[Saved entries]
::::::

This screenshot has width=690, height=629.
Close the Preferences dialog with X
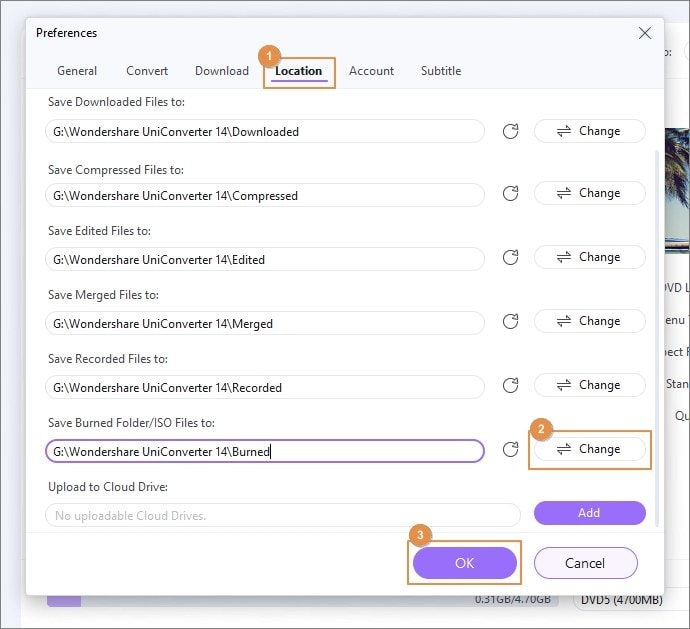(x=645, y=33)
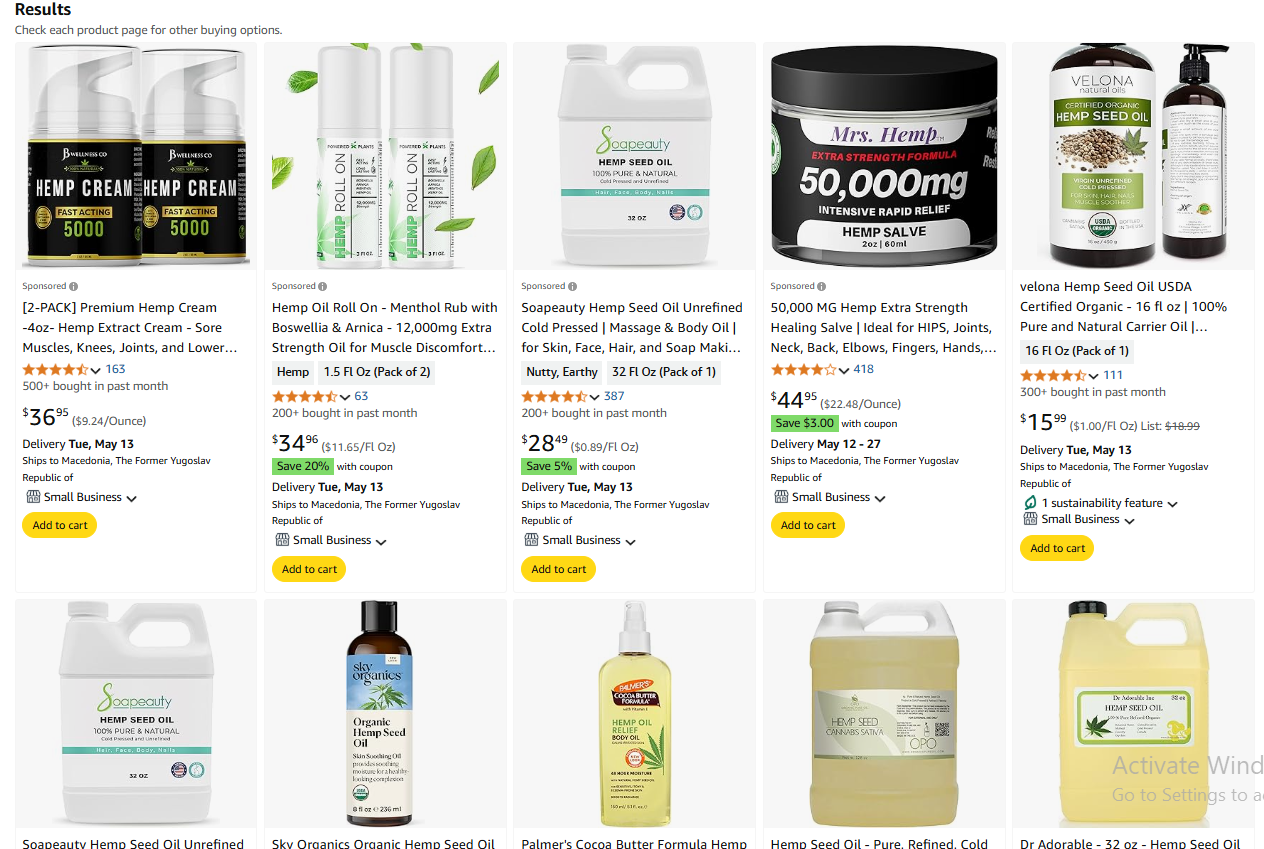This screenshot has width=1264, height=849.
Task: Click sustainability leaf icon on velona listing
Action: click(1030, 503)
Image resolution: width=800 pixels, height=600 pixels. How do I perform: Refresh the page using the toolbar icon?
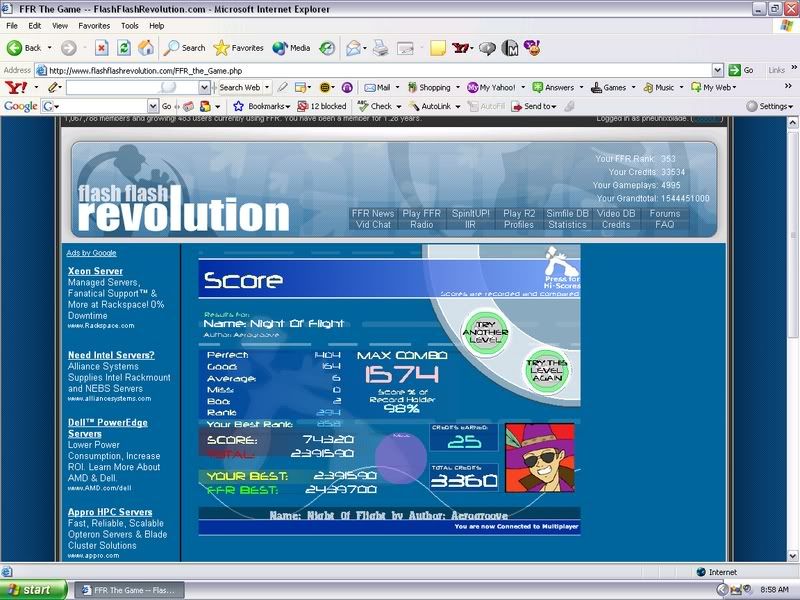[x=123, y=47]
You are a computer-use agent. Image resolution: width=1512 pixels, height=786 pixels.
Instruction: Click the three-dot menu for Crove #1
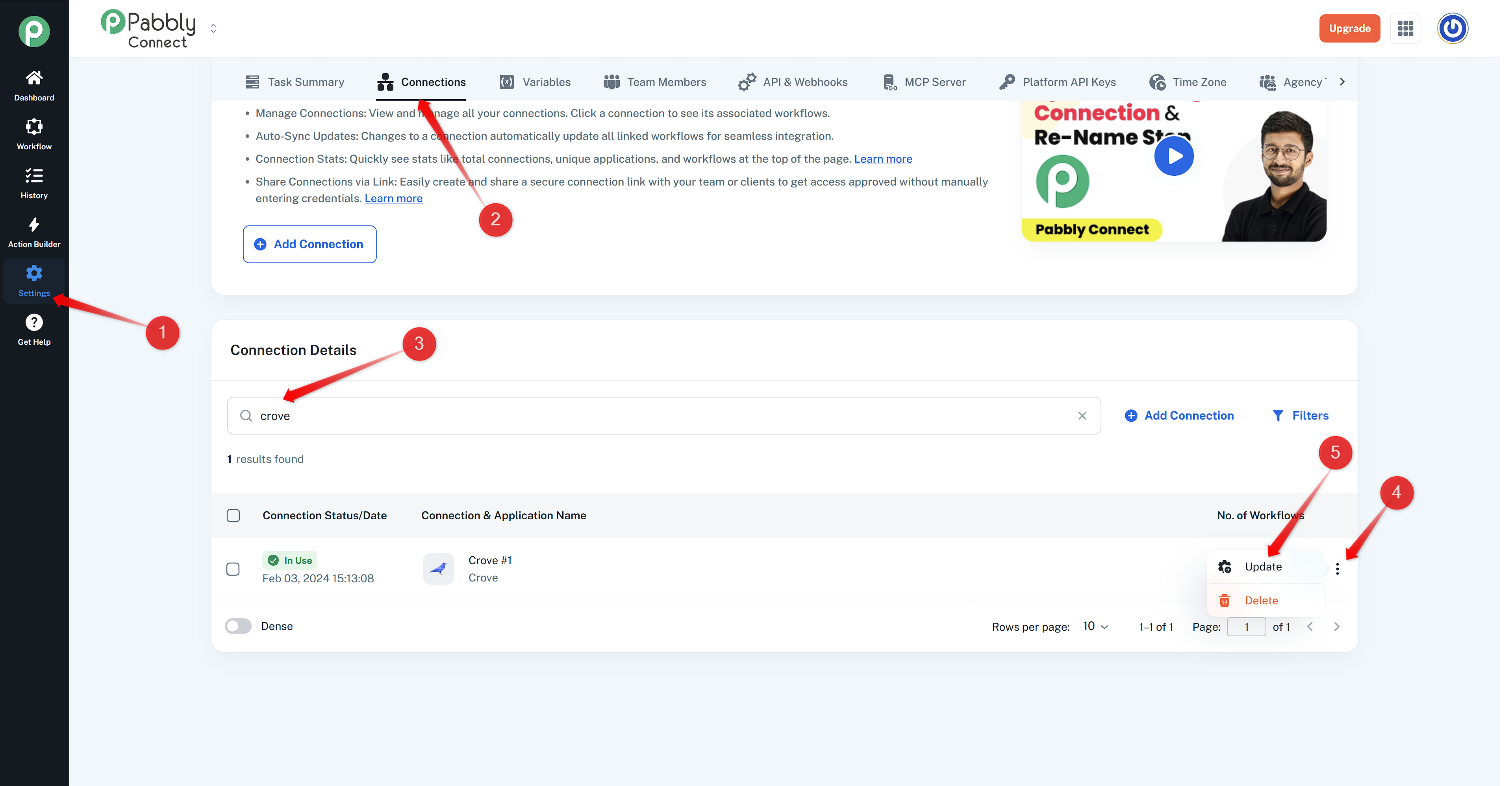coord(1337,568)
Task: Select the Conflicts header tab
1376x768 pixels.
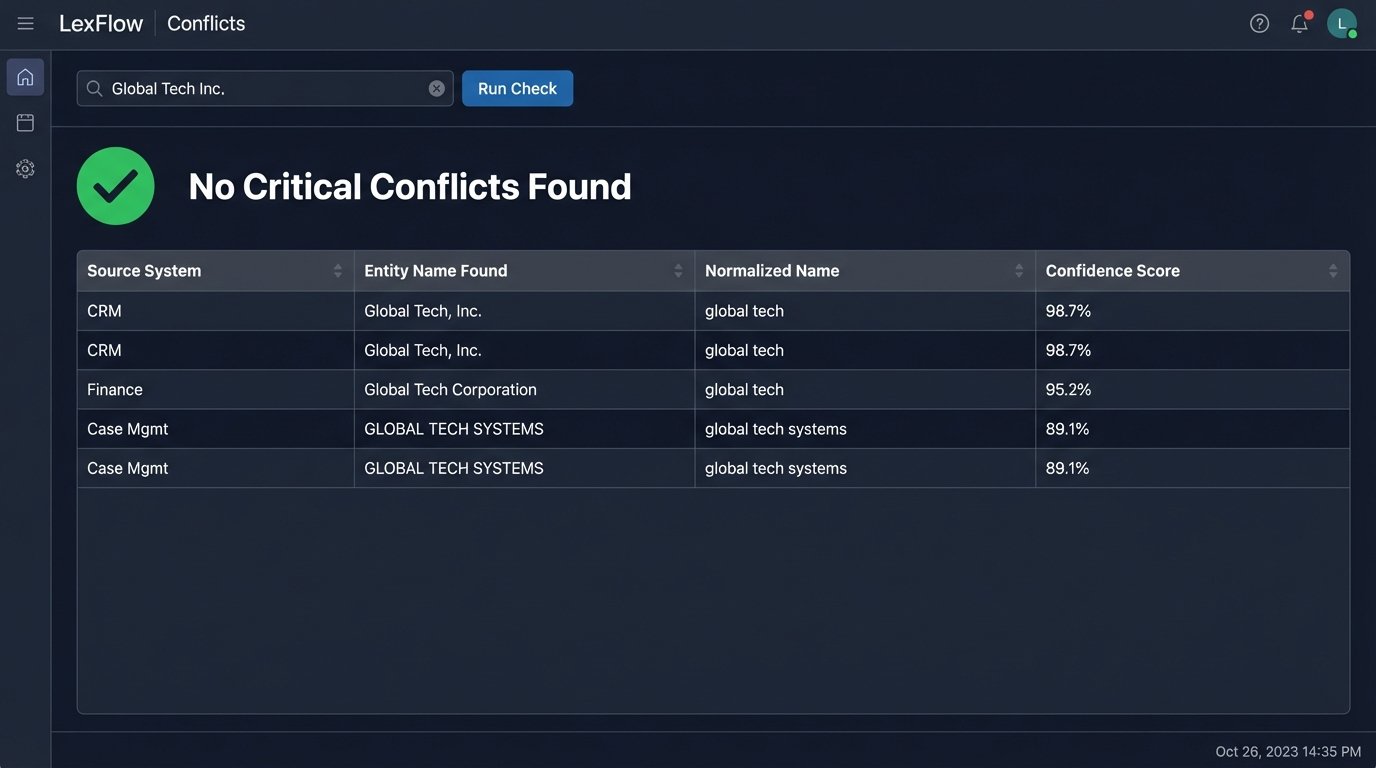Action: (x=206, y=24)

::::::

| TASK DIRECTIONS |
Each line above should be set down exactly as written, with pictures excluded.

| ANSWER SECTION |
This screenshot has width=690, height=629.
Close the Preferences dialog with X
(x=645, y=33)
This screenshot has width=1264, height=849.
Task: Click sustainability leaf icon on velona listing
Action: click(1030, 503)
Image resolution: width=800 pixels, height=600 pixels. How do I perform: Refresh the page using the toolbar icon?
[x=123, y=47]
You are a computer-use agent. Image resolution: width=1512 pixels, height=786 pixels.
Instruction: Click the three-dot menu for Crove #1
coord(1337,568)
Task: Select the Conflicts header tab
1376x768 pixels.
Action: (x=206, y=24)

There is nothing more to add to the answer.